Abraham Kuyper’s Public Theology Today

Abraham Kuyper’s Public Theology Today November 12, 2015

By Jordan Ballor

Kuyper_12volThe Acton Institute has launched a new 12-volume series of Kuyper’s works, titled Abraham Kuyper Collected Works in Public Theology, the goal of which is to bring more of the primary source materials from this virtuoso theologian and statesman into circulation in the Anglophone world.

Mel Flikkema and I are serving as general editors of the series, and I am also serving as a volume editor for the three volumes on Common Grace. You can read more details about the origins, contents, and goals of the series in the General Editors’ Introduction that I posted here. As Mel and I write, “The church today—both locally and globally—needs the tools to construct a compelling and responsible public theology. The aim of this translation project is to provide those tools—we believe that Kuyper’s unique insights can catalyze the development of a winsome and constructive Christian social witness and cultural engagement the world over.”

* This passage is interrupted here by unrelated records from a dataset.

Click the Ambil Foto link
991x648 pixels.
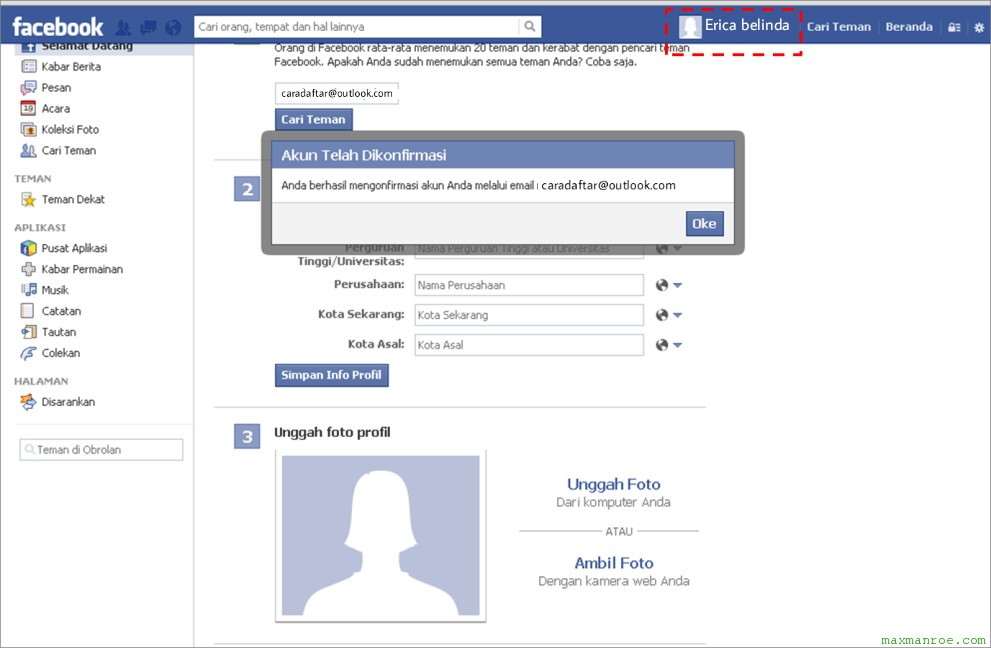613,563
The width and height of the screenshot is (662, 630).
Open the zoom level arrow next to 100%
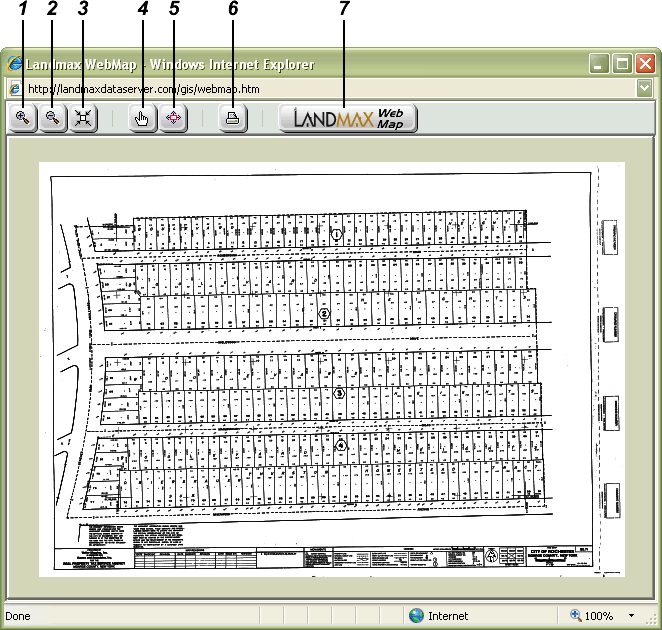coord(632,616)

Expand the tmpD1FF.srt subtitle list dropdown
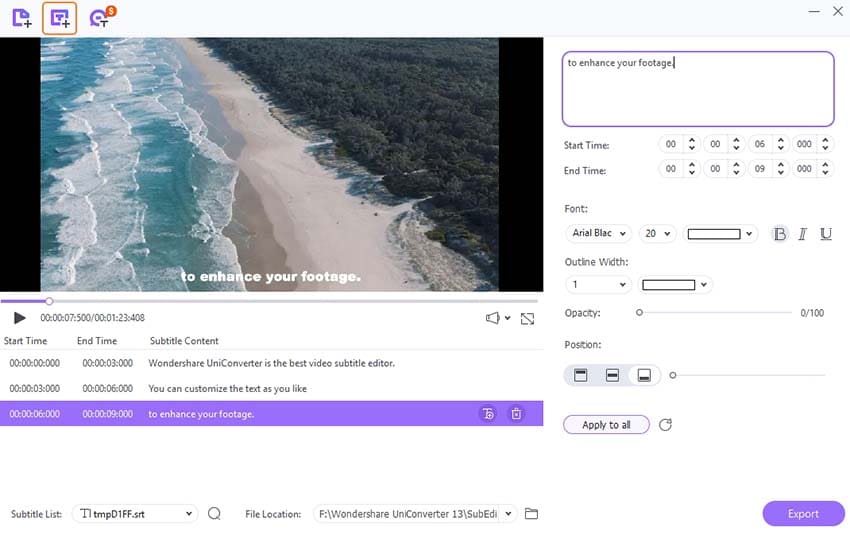(135, 514)
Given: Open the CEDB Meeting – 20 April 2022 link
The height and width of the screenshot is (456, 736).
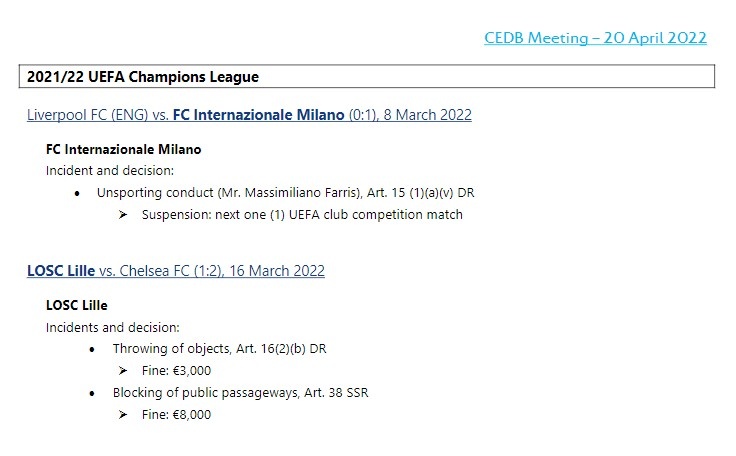Looking at the screenshot, I should [x=595, y=38].
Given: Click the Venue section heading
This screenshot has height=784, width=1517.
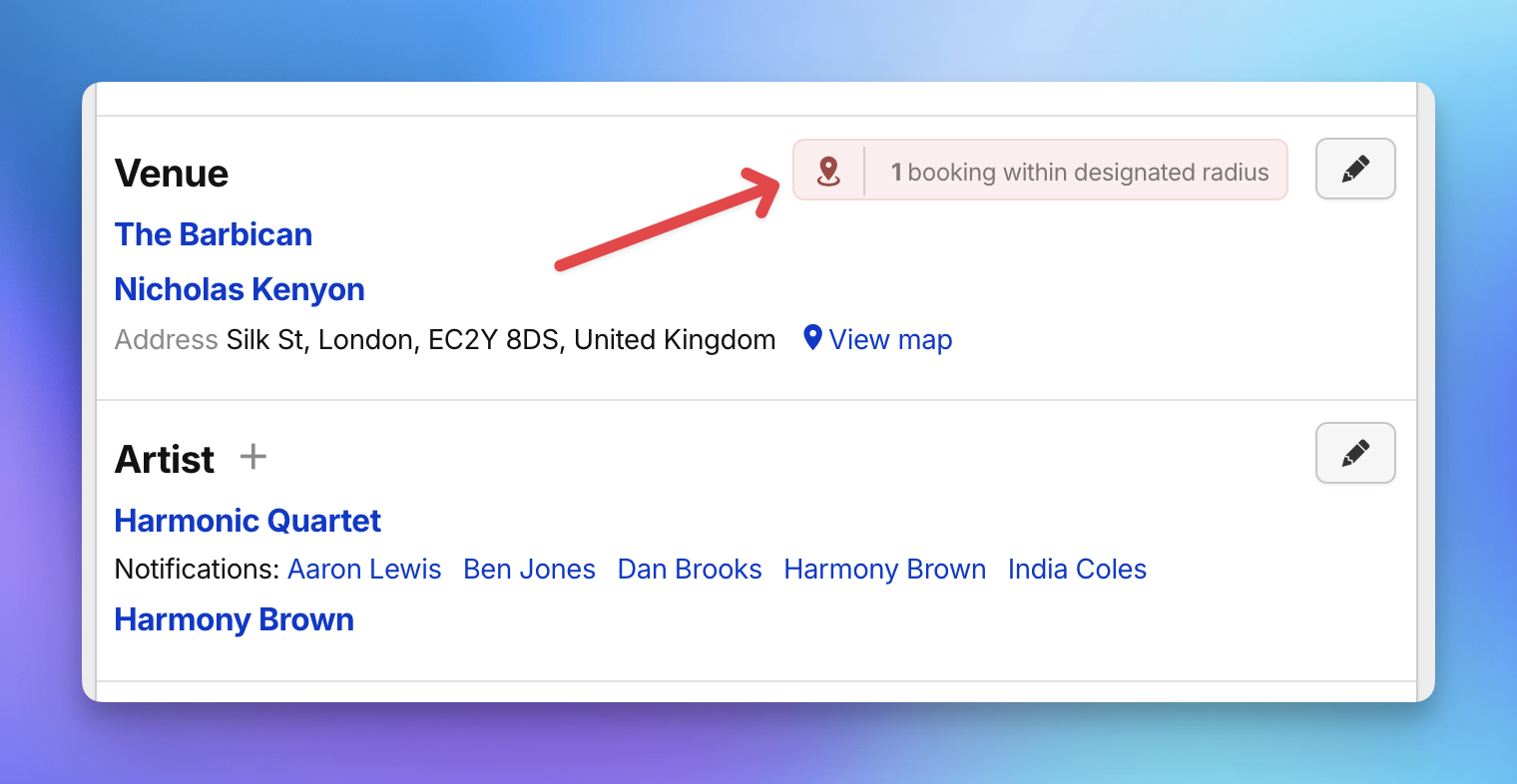Looking at the screenshot, I should pyautogui.click(x=172, y=174).
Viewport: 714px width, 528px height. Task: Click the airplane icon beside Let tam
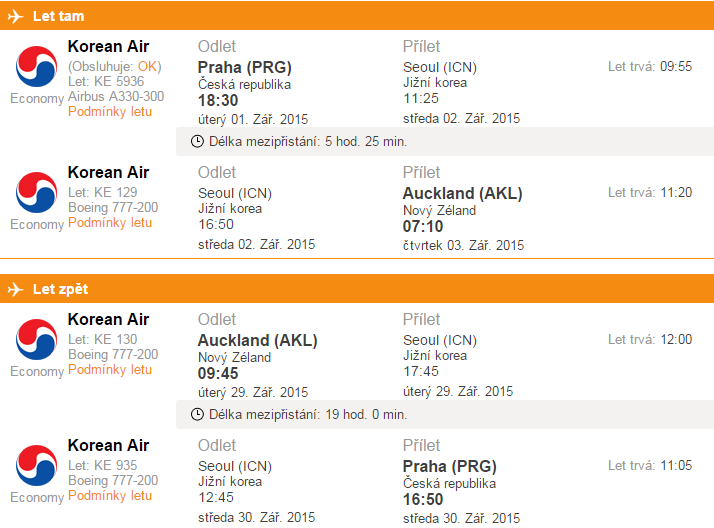click(15, 16)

The first volume to be made available in the series is Our Program: A Christian Political Manifesto, translated and edited by Harry Van Dyke. This remarkable text is a commentary and elaboration of the principles and convictions of the Anti-Revolutionary Party in the Netherlands, of which Kuyper was a key leader.

Kuyper has a powerful legacy that has most often been noted explicitly within the context of the Reformed tradition, and particularly Dutch Reformed churches. But it is my conviction that Kuyper has important lessons, many positive and some negative as well, perhaps, to teach us today and to communicate more broadly to the evangelical and even ecumenically Christian world.

As Tracy Kuperus reflects on just the political aspects of Kuyper’s diverse legacy,

Serious, sustained conversations about the importance of cultural, and especially political, engagement are still needed today. Evangelicalism has come a long way in the last twenty years, moving beyond the single-issue, instrumentalist view of political involvement that was prevalent a few years ago. And maybe the ‘square inch’ quote has lost its ‘revolutionary appeal.’ Still, it’s an uphill battle for Christians to see that political institutions might be touched by God’s grace or that political life is part of our humanity that God is redeeming through Christ.